*** Opening TEXT SEGMENT ***

Afrithelphusa is a genus of freshwater crabs in the family Deckeniidae. It contains four species, all of which were formerly listed as critically endangered by the International Union for Conservation of Nature (IUCN). They are all endemic to the Upper Guinean forests of Guinea and Sierra Leone.

==Afrithelphusa afzelii==
Afrithelphusa afzelii (Colosi, 1924) is known from two specimens collected in 1796 from a single, unknown locality in Sierra Leone. It is considered possibly extinct. In 2021, the species was rediscovered in Moyamba District by Pierre A. Mvogo Ndongo, a researcher from the University of Douala.

==Afrithelphusa gerhildae==
Afrithelphusa gerhildae (Bott, 1969) is known from three specimens collected in 1957 in Kindia, Guinea. Although population sizes are not known, the expansion of slash-and-burn agriculture and deforestation are likely to have caused it to decline. The lack of information about this species has led to its reappraisal as Data Deficient.

==Afrithelphusa leonensis==
Afrithelphusa leonensis (Cumberlidge, 1987) is known from three specimens collected in 1955 at one locality in Guinea. It is considered critically endangered. The crab was among the 25 "lost species" in the "Search for Lost Species" program by the non-profit organization Global Wildlife Conservation (GWC). As part of this search, in 2021 the species was also rediscovered, this time on Sugar Loaf Mountain, just south of Freetown again by Pierre A. Mvogo Ndongo, just four days after rediscovering A. afzelii.

*** Closing TEXT SEGMENT ***

- _TASK_
Rewrite the text on Afrithelphusa from "Afrithelphusa is a" to "University of Douala.", replacing "endemic" with "native".

*** Opening DATASET ***

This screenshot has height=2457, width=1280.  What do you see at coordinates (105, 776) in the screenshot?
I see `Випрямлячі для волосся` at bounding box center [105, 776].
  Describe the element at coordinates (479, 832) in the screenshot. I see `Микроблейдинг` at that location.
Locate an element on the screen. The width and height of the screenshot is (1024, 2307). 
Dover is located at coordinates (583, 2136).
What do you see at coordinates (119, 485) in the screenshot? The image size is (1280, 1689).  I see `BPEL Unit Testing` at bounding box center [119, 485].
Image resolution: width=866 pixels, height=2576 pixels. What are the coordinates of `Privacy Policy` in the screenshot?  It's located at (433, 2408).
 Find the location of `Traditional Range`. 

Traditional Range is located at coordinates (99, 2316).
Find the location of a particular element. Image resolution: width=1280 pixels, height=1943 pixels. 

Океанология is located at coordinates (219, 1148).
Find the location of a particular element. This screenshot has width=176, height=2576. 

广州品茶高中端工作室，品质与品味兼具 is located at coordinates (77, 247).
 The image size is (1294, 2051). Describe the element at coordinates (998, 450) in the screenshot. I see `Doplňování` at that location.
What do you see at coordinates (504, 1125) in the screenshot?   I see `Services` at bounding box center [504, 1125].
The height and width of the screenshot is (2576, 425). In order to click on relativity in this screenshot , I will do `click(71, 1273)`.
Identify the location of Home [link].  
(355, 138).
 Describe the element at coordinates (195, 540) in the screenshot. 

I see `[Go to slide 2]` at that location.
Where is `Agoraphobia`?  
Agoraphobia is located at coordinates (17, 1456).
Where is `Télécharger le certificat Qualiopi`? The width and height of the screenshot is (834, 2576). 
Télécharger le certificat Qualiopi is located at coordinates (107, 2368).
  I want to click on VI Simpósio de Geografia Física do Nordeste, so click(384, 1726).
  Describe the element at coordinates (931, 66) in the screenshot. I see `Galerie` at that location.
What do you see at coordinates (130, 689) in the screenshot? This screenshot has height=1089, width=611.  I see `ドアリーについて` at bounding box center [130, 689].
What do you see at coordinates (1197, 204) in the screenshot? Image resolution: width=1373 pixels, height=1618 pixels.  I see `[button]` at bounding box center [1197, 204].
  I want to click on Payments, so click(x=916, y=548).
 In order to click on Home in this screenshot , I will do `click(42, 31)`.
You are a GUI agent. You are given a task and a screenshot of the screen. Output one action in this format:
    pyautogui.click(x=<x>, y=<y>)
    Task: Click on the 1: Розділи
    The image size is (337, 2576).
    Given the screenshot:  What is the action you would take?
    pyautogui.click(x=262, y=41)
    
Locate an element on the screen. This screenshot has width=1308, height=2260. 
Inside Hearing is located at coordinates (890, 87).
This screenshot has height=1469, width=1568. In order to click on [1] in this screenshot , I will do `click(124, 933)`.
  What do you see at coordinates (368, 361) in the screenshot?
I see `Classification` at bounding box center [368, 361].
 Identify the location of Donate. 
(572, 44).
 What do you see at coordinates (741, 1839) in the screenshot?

*** Closing DATASET ***

- _ANSWER FOR THIS EXERCISE_
Afrithelphusa is a genus of freshwater crabs in the family Deckeniidae. It contains four species, all of which were formerly listed as critically endangered by the International Union for Conservation of Nature (IUCN). They are all native to the Upper Guinean forests of Guinea and Sierra Leone.

==Afrithelphusa afzelii==
Afrithelphusa afzelii (Colosi, 1924) is known from two specimens collected in 1796 from a single, unknown locality in Sierra Leone. It is considered possibly extinct. In 2021, the species was rediscovered in Moyamba District by Pierre A. Mvogo Ndongo, a researcher from the University of Douala.